== Segment start ==

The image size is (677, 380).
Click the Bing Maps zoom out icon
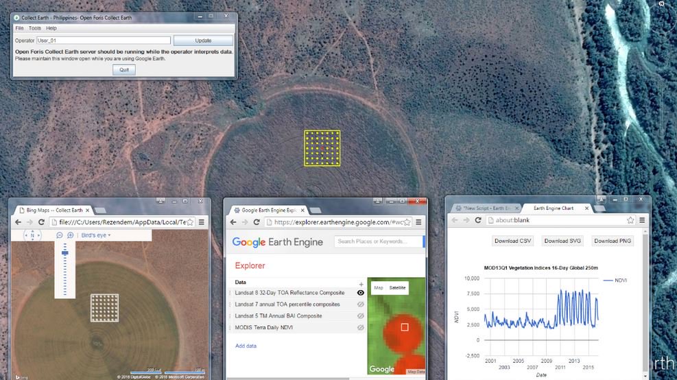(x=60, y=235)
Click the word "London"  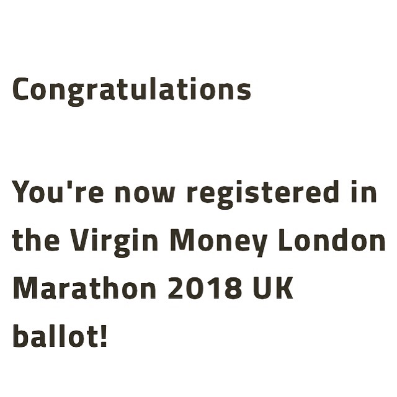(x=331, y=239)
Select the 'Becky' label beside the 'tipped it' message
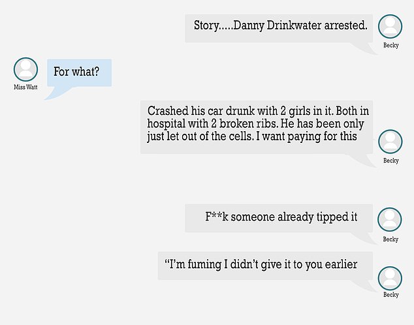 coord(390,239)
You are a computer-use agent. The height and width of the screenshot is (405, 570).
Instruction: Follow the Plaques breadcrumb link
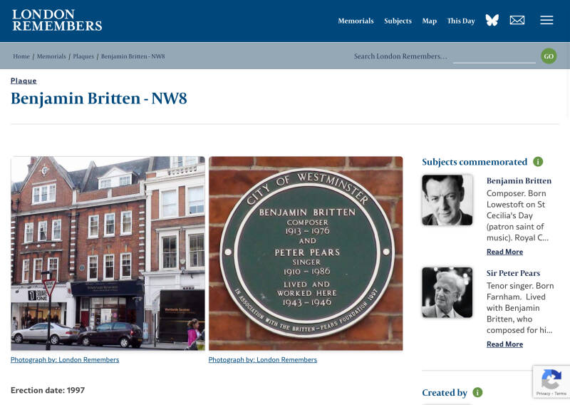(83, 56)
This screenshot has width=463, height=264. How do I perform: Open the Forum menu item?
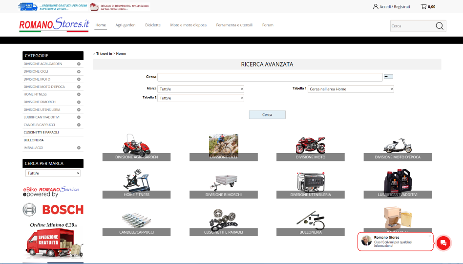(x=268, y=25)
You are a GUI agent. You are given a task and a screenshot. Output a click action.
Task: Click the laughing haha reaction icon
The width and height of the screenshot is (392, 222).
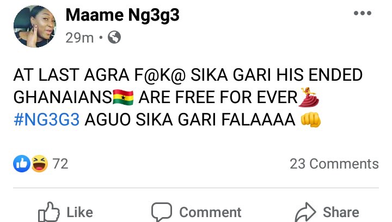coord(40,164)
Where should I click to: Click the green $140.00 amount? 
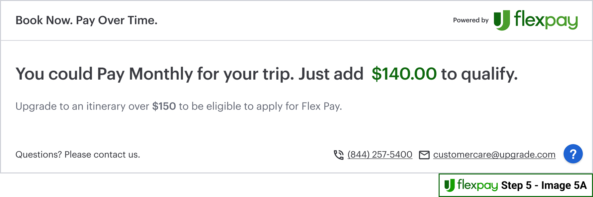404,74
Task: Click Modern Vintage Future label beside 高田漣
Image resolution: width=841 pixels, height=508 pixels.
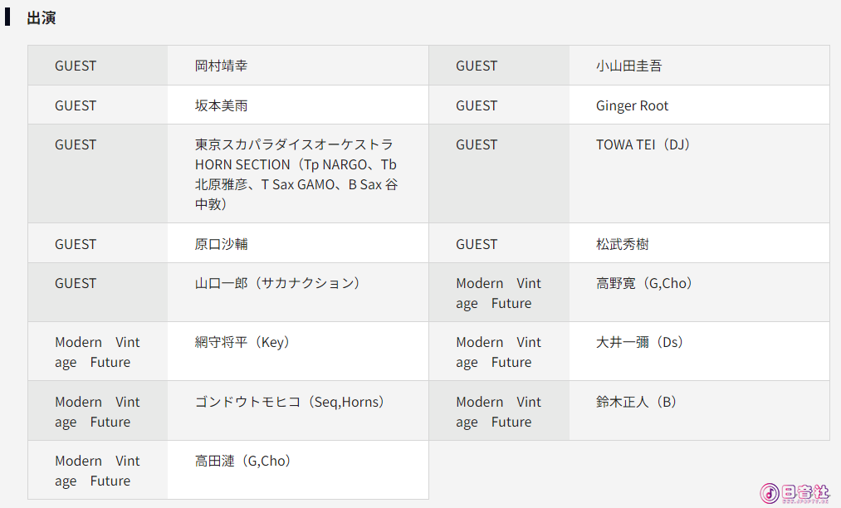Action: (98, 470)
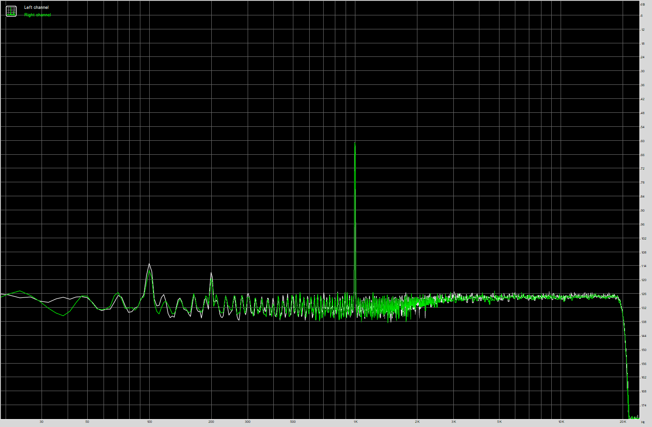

== Segment end ==

From the line containing "Where should I" down to the final line of the records above, restate every line word for word, add nothing, and skip the pictures.

- Completed exercise
Where should I click to: Click the green $140.00 amount? 
404,74
Task: Click Modern Vintage Future label beside 高田漣
Image resolution: width=841 pixels, height=508 pixels.
Action: (98, 470)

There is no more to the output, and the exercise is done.